Henry Coffey – Stern Agee

New product with the internet, you talked a lot about what could you do for that 600 to 700 FICO that’s out there that’s probably being pushed out of the bank. What’s going on in the new product front?

Daniel Feehan

I think one of the things that I would love to strategically extend to a wider customer base is our card services product. That’s one thing that we’re continuing to work on; strategies on how to achieve that.

In addition we’re currently writing longer term installment loans in three states under state laws. I think for us to be successful with that business we have to find a way to scale it nationally with an online offering which will require an association marketing and servicing arrangement probably with a national bank.

So that’s a strategy that we’re currently working on and trying to develop those relationships in such a way that we can facilitate national banks providing installment loans, lower rated, longer term loans, unsecured loans to their customers through the use of our online platform.

Henry Coffey – Stern Agee

Would that be with the card product combined or a direct deposit or you haven’t thought about it that far?

Daniel Feehan

Both. I think we can do it individually or combined. With the product I think the strategy and our goal is to have a broad set of products and give our customers opportunities to move in and out of products that best fit their needs and through channels that best fit their needs. I think the challenge for our marketing team is to find out and develop marketing strategies that clearly communicate that to people.

I don’t think we’re even close to that today, but I think we need to get to that point over the next year or two.


Your next question comes from Isabel Sterk – C.K. Cooper.

Isabel Sterk – C.K. Cooper

I wanted to make sure I understood what you said earlier. You said it was the same volume of refined gold as last year?

Daniel Feehan

Yes. When you look at the metric on refined gold you’ve got basically three components; the number of ounces you extract, and the cost per ounce and the settlement price per ounce to understand total profitability.

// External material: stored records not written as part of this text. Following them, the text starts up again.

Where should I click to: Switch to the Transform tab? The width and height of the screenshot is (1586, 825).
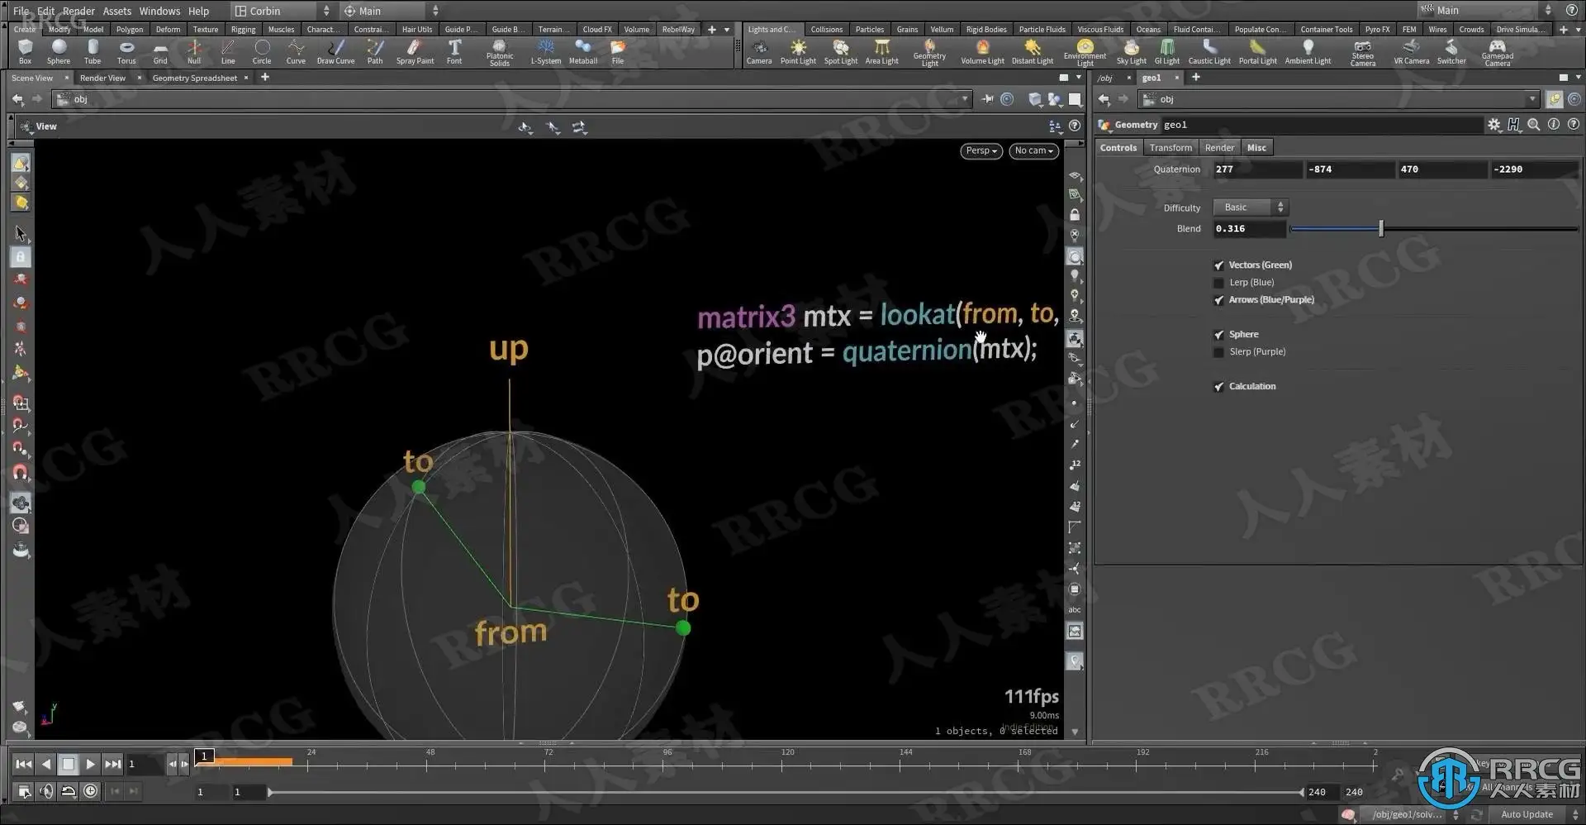pyautogui.click(x=1171, y=148)
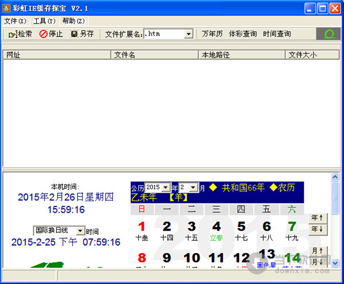344x284 pixels.
Task: Click the 体彩查询 lottery query button
Action: pyautogui.click(x=243, y=34)
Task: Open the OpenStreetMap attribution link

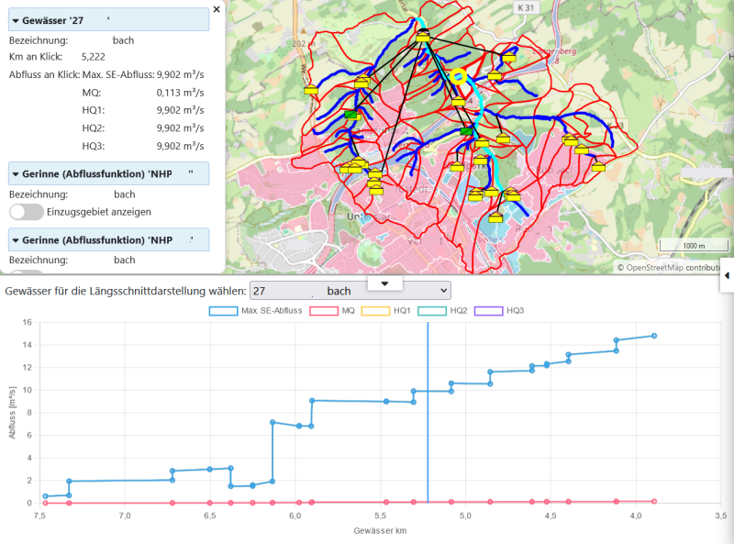Action: (x=654, y=268)
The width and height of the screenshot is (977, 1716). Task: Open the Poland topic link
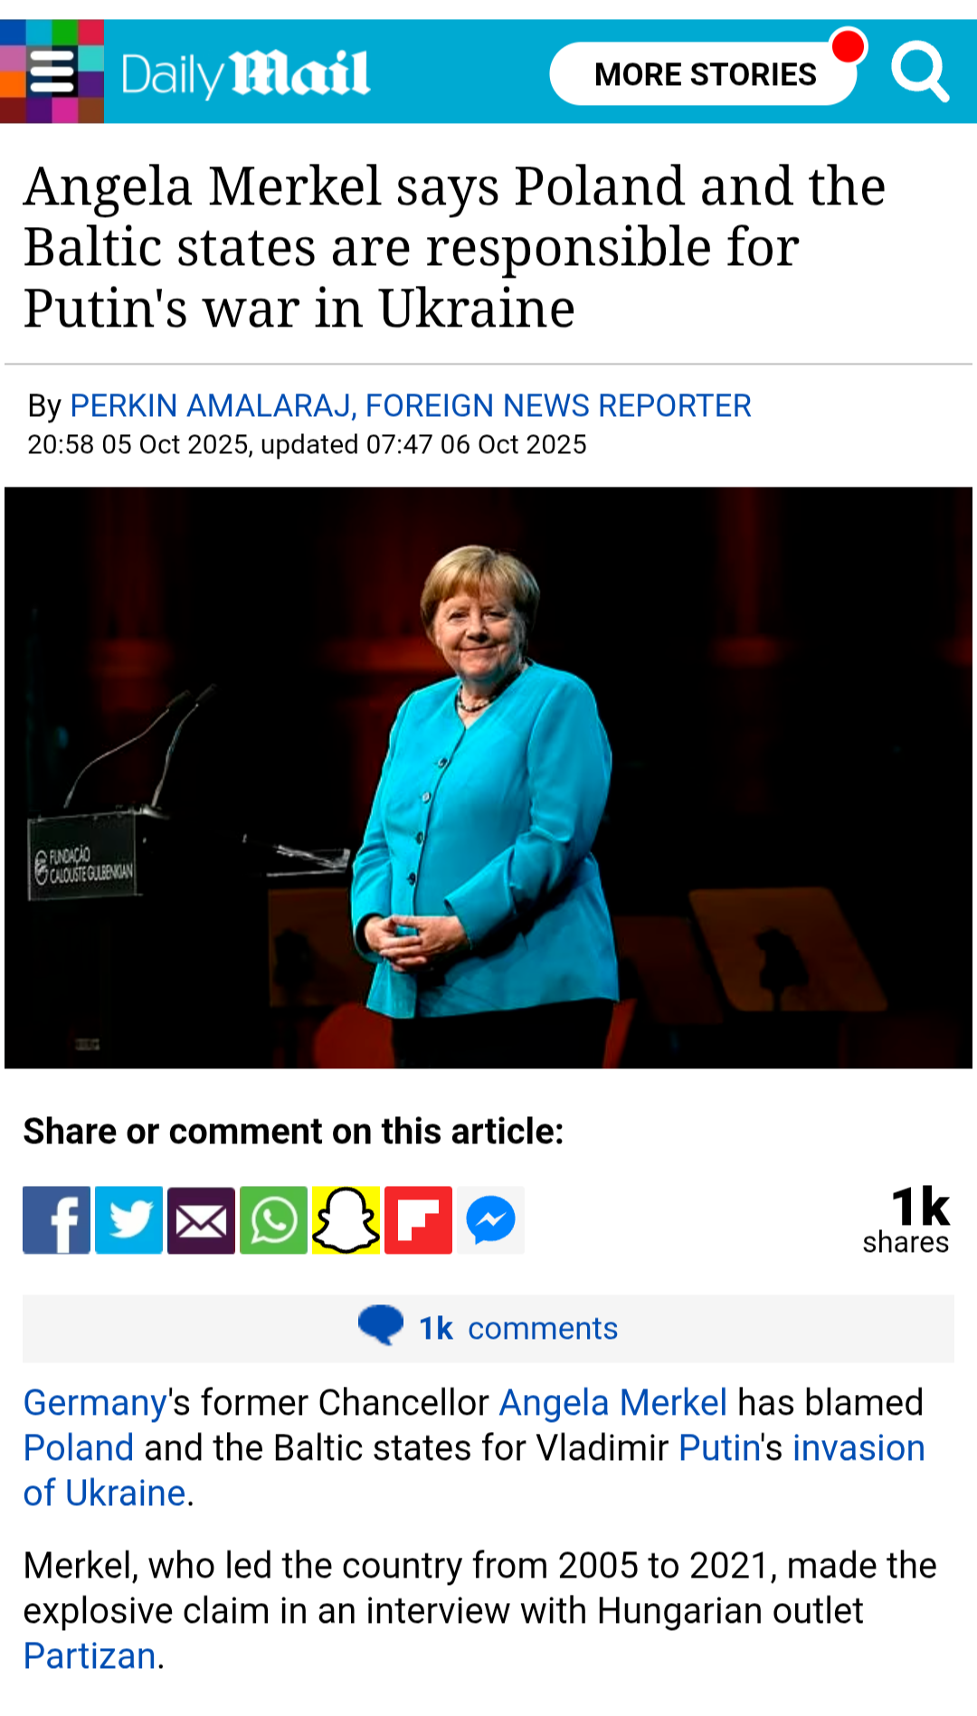coord(79,1448)
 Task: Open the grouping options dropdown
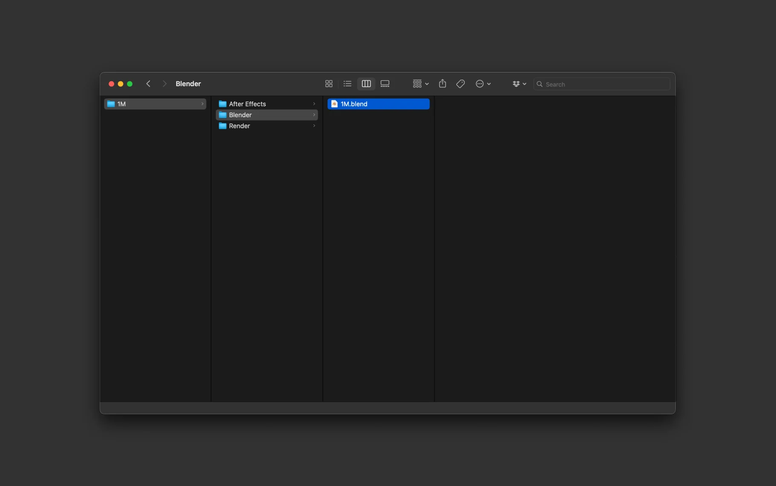point(420,84)
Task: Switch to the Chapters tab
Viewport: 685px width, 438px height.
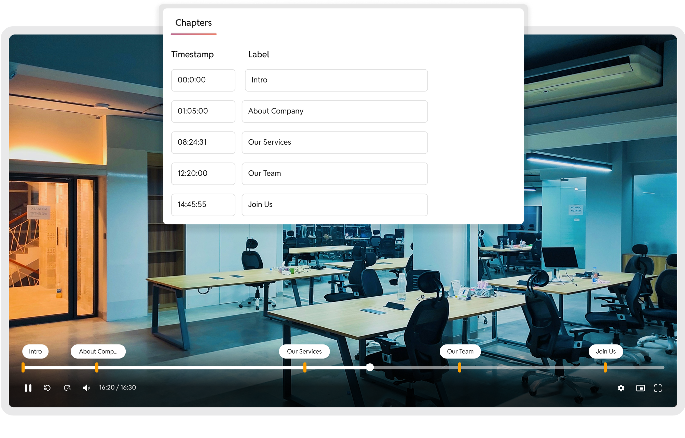Action: coord(193,23)
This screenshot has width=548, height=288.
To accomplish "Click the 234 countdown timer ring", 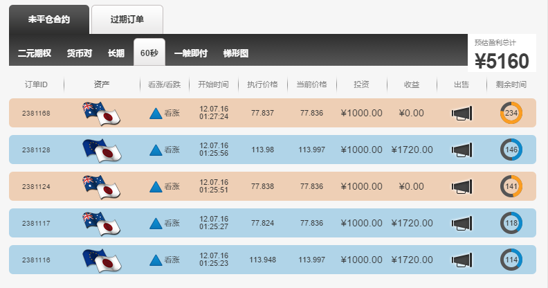I will [511, 113].
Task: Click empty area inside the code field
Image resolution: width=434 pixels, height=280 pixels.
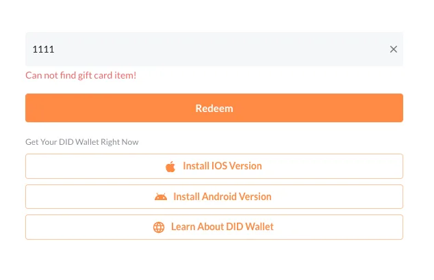Action: [221, 49]
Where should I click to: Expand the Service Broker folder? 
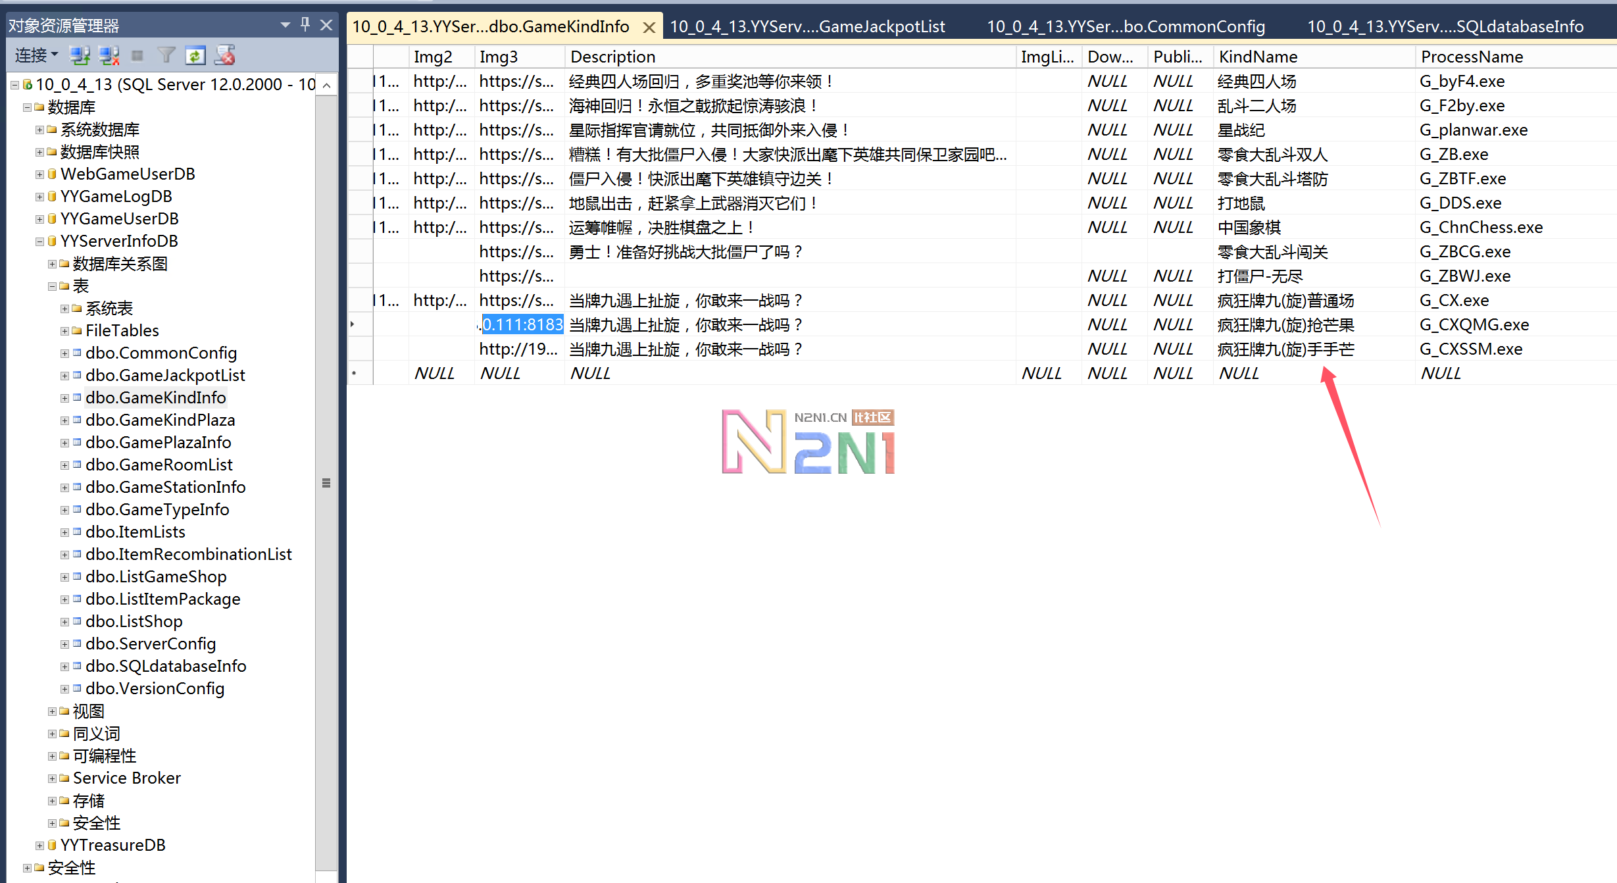pos(52,778)

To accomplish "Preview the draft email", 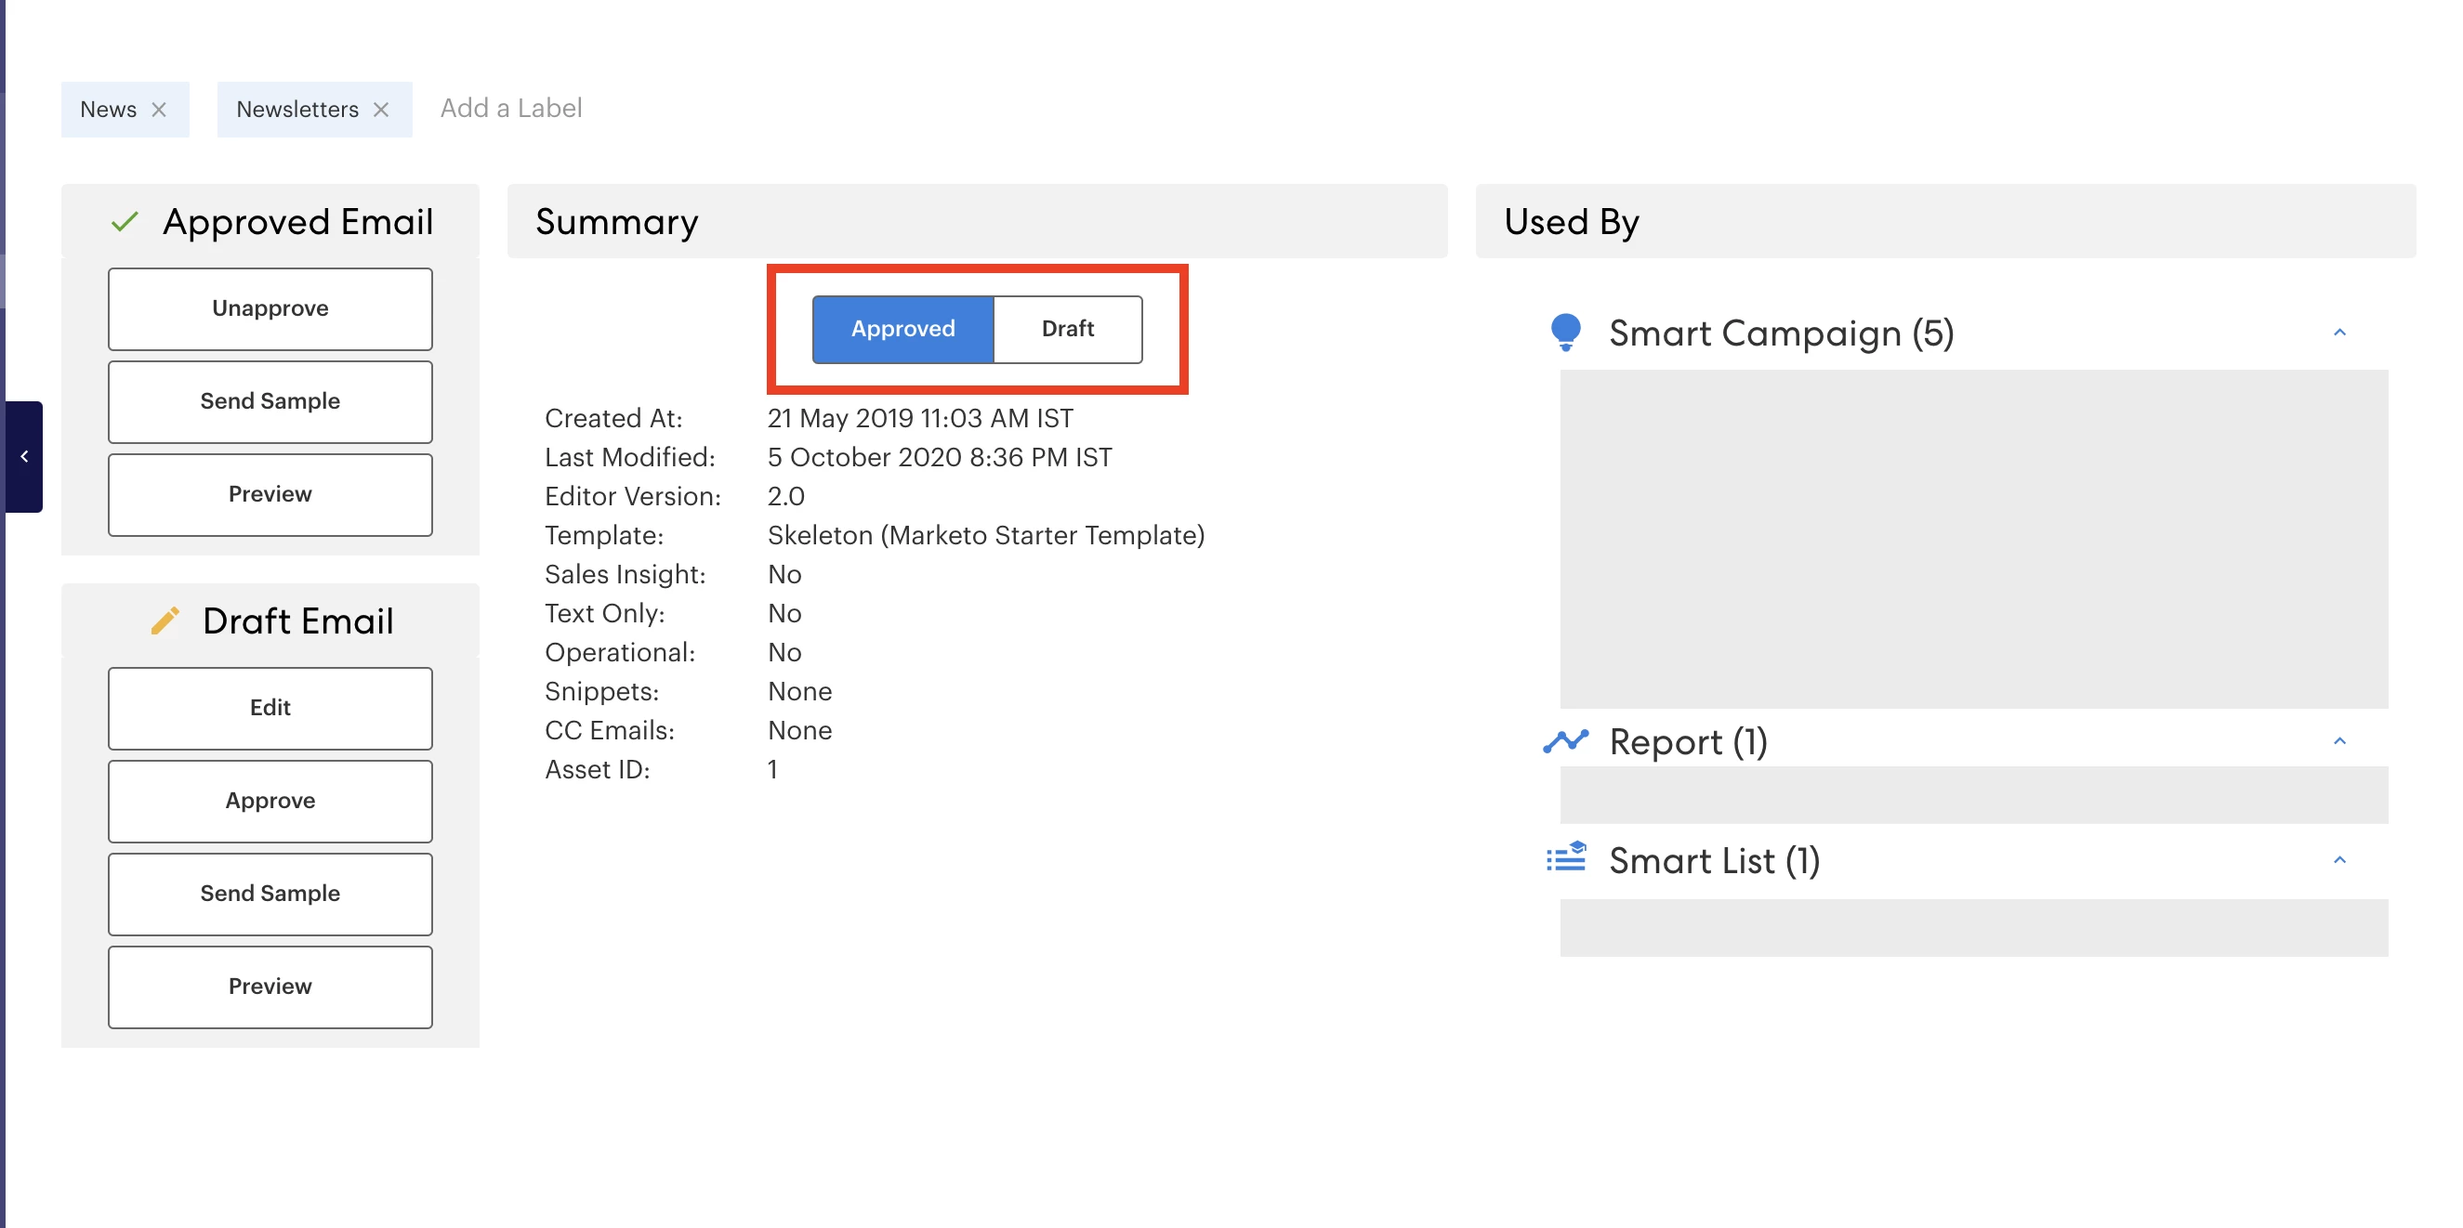I will (x=270, y=986).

So my point in response to the question was that obviously our settlement price was higher as Tom indicated. Our cost was higher but volume was slower ramp, a slower slope to that ramp. But the number of ounces were about the same year over year so the point I was trying to make is that when you look at those numbers it wasn’t an activity of us trying to jam a bunch of additional volume of ounces in the fourth quarter to try to drive additional profitability.

That’s not how we manage our business and I came to our natural cycles that we manage on a store by store basis. So that’s the point I was trying to make. Same number of ounces.

Isabel Sterk – C.K. Cooper

When do you expect the profitability in the Australian and Canadian markets? Do you have an update on that?

Daniel Feehan

At this point our expectation is that the volume of advances written in revenue in both Australia and Canada will ramp slower than it did in the U.K. That was our expectation when we went in to those countries, and as a result I think it will take longer to reach profitability.

At this point we expect, and I think I mentioned this in my comments, perhaps in October. Australia and Canada to probably both continue for the full year in 2010 contribute losses and move into profitability in 2011.

I’m hopeful Australia will begin to show some profits perhaps towards the end of 2010. It really depends on how fast our new customer growth ramps there, but at this point we’ve got it modeled pretty conservatively.


There are no further questions. I’ll now turn the floor back to Mr. Feehan for any concluding remarks.